Babies born preterm may be better at making the link between language and cognition in their early life than full-term babies due to an extra month of postnatal experience listening to language, find researchers.
A study showed that preterm infants developed a robust early link between language and cognition, revealing that this vulnerable population begins life with a strong foundation for linking language and meaning.
‘Preterm infants developed a robust early link between language and cognition, revealing that this vulnerable population begins life with a strong foundation for linking language and meaning.’
This study helps to understand the roles of infants' early experience and maturational status in establishing this critical language-cognition link, said Sandra Waxman from the Northwestern University in Illinois, US.
The team compared healthy preterm and full-term infants at the same maturational age or age since conception to identify the developmental timing of their link between language and object categorisation.
The results revealed that the preterm infants also have an opportunity to acquire an extra month of postnatal experience listening to language, as compared with their full-term counterparts.

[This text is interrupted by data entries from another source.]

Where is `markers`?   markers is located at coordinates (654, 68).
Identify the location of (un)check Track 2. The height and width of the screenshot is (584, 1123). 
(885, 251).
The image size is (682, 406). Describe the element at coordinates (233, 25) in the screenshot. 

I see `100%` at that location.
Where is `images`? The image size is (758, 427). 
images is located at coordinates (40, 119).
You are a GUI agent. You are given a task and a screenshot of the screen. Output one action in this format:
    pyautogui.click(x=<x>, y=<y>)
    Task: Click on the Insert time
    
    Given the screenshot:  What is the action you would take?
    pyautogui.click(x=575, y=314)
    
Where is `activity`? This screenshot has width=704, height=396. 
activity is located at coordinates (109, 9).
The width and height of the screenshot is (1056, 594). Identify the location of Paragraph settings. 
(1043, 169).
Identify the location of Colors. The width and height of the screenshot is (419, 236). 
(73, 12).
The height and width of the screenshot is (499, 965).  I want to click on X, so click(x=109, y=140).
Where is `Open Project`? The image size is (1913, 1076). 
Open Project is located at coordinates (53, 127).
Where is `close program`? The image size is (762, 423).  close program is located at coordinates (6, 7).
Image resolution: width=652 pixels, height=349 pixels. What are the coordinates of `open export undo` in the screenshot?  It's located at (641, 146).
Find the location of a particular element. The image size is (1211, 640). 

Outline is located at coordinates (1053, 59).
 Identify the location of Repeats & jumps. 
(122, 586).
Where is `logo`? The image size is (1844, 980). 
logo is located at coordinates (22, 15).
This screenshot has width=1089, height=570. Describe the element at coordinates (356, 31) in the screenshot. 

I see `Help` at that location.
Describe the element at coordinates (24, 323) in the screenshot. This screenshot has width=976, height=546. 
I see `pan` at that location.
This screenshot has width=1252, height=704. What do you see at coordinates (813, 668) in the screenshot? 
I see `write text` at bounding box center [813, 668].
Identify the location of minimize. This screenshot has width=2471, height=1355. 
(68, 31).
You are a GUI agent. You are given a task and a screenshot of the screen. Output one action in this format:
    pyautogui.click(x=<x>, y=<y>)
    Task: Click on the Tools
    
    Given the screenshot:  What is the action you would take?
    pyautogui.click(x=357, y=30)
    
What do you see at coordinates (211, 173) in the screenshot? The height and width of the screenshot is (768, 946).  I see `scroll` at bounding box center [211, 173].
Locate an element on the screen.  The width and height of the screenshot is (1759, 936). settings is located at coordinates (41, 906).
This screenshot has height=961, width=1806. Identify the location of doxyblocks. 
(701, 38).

Pediatric evidence reveals that although healthy preterm infants reach some developmental milestones on the same maturational timetable as their full-term peers, they nevertheless tend to encounter obstacles in language, cognitive and attentional processing capacities.
This is evident in their use of early intervention services from infancy through school age, the researchers said.
"However, the study provides assurance that whatever obstacles preterm infants face in later language and cognitive development, these are unlikely to reflect difficulties in establishing the foundational link between language and core cognitive processes," explained Danielle Perszyk from the Northwestern University.
The study was published online in the journal Developmental Science.